OBJECTIVE
Copy the entries word for word, from their first line through the line that contains "pos(418,221)".

LISTING
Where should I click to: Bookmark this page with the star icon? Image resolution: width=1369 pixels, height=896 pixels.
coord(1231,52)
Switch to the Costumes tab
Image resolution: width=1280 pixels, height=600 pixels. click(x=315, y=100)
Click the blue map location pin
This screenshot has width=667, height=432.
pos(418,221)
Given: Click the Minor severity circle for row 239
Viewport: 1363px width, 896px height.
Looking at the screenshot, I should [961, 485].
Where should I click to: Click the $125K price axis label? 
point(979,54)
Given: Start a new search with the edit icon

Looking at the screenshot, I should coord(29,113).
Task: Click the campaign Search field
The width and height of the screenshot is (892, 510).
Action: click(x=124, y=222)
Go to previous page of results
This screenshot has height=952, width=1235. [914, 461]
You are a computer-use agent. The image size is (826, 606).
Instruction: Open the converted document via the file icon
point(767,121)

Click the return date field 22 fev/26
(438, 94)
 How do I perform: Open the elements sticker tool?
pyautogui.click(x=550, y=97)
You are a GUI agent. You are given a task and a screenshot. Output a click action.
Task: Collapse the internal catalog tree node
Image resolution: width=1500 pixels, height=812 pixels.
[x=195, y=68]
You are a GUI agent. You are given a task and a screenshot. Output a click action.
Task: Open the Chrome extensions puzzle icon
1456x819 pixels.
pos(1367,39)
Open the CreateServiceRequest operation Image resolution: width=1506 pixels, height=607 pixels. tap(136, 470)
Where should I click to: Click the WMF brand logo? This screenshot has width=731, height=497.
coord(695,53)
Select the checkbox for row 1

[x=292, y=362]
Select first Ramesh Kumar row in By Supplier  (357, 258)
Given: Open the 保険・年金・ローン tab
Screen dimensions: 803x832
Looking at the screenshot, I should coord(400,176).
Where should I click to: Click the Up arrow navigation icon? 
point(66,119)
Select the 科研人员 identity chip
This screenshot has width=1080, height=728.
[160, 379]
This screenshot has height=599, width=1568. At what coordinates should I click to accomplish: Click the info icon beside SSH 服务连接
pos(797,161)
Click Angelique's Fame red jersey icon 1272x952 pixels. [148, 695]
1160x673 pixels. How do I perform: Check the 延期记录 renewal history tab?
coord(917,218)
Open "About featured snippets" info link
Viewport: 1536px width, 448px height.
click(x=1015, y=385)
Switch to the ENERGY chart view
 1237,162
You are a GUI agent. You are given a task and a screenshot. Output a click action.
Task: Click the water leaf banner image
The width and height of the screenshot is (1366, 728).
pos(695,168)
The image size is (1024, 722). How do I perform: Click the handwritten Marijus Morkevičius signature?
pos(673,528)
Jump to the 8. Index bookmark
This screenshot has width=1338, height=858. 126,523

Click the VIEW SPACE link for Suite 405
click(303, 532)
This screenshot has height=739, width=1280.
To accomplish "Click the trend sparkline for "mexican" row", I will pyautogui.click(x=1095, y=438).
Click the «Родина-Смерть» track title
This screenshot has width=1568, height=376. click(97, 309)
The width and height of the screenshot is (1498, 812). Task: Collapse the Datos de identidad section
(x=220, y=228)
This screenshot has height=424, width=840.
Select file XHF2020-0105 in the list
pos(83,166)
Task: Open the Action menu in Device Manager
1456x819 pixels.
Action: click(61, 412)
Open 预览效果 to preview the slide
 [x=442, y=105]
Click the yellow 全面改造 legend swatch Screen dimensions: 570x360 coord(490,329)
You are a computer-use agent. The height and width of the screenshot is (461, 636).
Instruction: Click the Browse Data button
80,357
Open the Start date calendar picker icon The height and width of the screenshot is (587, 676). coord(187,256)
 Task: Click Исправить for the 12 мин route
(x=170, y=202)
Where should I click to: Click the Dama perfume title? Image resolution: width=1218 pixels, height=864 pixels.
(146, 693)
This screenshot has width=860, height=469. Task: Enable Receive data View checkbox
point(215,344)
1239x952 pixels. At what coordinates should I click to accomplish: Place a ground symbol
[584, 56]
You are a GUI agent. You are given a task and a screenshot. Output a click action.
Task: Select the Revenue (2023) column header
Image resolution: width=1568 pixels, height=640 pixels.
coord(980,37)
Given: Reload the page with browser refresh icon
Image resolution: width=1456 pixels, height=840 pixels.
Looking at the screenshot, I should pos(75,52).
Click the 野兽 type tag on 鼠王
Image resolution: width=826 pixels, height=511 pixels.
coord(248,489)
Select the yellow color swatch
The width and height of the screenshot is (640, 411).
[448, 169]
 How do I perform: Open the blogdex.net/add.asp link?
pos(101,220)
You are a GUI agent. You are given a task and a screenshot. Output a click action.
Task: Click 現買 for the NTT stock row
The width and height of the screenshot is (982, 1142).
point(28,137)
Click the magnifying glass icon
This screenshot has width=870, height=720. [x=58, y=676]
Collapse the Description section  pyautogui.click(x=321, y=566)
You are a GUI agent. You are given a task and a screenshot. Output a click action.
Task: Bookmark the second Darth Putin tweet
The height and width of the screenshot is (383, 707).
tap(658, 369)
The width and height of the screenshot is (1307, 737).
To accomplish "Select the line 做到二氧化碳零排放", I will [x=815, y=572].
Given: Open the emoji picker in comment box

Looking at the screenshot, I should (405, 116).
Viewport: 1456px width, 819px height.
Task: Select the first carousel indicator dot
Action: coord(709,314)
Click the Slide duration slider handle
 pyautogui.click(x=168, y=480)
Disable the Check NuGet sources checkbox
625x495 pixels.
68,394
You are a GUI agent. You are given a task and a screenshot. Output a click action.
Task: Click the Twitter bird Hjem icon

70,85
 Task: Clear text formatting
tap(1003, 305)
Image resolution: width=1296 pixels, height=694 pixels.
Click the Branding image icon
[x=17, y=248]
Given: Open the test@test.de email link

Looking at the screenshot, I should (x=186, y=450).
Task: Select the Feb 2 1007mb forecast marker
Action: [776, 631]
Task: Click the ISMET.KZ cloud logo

CORRECT OUTPUT
Where should I click to: Bookmark this page with the star icon? Image resolution: width=1369 pixels, height=896 pixels.
coord(1231,52)
Switch to the Costumes tab
Image resolution: width=1280 pixels, height=600 pixels. click(x=315, y=100)
Click the blue map location pin
This screenshot has width=667, height=432.
pos(418,221)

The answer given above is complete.